* Activity *
Nothing outside the stretch is wanted. Repeat exactly the lines of the listing below from the one that contains "Open the search" through the one that contains "Open the wrench tools menu", both ends included.

* Material supplied *
○ ○ ○ ○ ○

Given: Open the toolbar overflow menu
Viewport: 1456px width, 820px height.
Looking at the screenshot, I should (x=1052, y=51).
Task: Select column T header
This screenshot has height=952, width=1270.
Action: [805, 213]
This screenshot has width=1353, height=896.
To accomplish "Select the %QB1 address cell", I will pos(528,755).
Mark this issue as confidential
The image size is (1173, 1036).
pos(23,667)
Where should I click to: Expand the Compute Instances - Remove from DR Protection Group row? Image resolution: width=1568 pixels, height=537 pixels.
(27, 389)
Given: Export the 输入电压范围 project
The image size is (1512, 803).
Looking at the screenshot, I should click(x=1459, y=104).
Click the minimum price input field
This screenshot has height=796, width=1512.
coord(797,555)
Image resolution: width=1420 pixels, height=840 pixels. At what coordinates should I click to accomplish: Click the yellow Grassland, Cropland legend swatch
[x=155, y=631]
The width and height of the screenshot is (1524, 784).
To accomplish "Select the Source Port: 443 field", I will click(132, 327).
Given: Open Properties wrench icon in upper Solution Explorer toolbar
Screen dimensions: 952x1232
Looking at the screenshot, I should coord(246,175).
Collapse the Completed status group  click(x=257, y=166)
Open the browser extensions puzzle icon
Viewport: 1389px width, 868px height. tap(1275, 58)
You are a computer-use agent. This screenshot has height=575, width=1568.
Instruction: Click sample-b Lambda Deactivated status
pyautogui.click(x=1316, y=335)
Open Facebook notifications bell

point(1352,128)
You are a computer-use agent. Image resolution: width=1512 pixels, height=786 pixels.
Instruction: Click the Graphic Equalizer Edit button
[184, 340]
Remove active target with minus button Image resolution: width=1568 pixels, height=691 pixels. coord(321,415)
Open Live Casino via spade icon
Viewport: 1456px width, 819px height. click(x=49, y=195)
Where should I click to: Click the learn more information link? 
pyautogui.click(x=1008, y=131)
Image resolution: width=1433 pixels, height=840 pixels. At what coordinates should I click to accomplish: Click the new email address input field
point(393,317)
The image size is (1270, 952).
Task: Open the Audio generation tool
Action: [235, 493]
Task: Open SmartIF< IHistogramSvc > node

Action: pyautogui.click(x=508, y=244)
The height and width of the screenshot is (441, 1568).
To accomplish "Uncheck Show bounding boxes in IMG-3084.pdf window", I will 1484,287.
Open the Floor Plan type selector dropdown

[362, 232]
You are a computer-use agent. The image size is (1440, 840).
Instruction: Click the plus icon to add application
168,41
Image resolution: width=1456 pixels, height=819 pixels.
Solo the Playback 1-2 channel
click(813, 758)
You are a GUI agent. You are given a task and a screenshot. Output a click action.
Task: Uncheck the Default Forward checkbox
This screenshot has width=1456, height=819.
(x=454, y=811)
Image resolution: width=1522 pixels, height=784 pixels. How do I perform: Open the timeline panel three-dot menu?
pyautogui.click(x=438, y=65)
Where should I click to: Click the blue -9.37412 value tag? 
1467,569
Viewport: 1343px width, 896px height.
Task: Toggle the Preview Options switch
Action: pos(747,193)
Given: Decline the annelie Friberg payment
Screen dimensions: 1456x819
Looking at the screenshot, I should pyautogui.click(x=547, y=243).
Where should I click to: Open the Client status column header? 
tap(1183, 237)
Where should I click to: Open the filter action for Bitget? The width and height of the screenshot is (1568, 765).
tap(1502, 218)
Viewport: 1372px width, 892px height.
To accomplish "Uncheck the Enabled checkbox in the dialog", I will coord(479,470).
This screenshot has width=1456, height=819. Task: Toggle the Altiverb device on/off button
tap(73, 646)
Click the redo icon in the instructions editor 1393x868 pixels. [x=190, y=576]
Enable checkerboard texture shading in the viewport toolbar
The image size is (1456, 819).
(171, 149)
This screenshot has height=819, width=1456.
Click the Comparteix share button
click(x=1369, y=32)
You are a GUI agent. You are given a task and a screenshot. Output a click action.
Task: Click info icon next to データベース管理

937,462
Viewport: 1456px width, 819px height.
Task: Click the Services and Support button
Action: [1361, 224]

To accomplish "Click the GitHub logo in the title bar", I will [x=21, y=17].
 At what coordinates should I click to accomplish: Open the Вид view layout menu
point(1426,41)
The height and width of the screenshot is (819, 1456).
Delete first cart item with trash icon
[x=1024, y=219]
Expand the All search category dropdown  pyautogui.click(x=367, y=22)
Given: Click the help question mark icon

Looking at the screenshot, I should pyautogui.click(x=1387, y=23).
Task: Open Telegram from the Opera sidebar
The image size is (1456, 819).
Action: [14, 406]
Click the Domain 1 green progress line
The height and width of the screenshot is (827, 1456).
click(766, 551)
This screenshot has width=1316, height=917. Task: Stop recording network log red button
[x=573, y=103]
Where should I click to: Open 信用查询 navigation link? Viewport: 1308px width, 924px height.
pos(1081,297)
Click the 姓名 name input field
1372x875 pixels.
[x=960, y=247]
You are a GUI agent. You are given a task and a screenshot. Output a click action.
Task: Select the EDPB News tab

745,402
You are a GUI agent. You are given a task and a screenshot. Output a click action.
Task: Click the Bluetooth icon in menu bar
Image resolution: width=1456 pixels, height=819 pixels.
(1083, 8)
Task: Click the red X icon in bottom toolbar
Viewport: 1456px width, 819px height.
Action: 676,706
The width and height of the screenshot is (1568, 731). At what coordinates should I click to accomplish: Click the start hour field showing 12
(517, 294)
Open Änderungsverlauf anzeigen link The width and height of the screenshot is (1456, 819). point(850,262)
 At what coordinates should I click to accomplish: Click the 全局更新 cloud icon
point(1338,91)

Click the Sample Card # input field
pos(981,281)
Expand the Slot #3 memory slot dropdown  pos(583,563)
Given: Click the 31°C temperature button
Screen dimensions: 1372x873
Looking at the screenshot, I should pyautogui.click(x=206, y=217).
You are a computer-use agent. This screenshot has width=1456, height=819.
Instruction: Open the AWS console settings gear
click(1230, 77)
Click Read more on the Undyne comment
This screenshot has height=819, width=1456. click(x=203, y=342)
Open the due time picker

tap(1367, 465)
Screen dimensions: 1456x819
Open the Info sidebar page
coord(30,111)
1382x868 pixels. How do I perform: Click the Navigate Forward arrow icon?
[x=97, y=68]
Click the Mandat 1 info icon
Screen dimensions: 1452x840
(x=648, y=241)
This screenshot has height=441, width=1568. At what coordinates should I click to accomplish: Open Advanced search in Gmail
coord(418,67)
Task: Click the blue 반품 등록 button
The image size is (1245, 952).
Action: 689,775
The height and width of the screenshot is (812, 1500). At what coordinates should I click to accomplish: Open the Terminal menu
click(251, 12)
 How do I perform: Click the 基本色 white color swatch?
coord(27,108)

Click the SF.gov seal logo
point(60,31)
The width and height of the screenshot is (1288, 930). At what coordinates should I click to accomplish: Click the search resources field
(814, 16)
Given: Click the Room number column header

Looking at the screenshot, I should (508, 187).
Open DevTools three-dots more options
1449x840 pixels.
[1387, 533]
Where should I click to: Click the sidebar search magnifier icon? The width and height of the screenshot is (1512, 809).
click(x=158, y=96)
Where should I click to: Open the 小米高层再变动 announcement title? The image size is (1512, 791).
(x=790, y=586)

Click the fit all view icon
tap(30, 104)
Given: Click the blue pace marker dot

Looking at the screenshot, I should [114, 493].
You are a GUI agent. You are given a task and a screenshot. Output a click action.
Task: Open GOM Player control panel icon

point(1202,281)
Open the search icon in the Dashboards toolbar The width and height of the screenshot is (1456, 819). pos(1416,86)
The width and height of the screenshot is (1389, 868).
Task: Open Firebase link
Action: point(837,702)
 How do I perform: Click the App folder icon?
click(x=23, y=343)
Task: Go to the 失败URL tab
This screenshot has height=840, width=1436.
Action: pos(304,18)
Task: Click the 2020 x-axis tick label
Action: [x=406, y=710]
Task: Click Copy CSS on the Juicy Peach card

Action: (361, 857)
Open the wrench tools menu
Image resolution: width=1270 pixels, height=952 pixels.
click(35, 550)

○ ○ ○ ○ ○

* Written solution *
Open the search icon in the Dashboards toolbar The width and height of the screenshot is (1456, 819). pos(1416,86)
The width and height of the screenshot is (1389, 868).
Task: Open Firebase link
Action: point(837,702)
 How do I perform: Click the App folder icon?
click(x=23, y=343)
Task: Go to the 失败URL tab
This screenshot has height=840, width=1436.
Action: pos(304,18)
Task: Click the 2020 x-axis tick label
Action: [x=406, y=710]
Task: Click Copy CSS on the Juicy Peach card

Action: (361, 857)
Open the wrench tools menu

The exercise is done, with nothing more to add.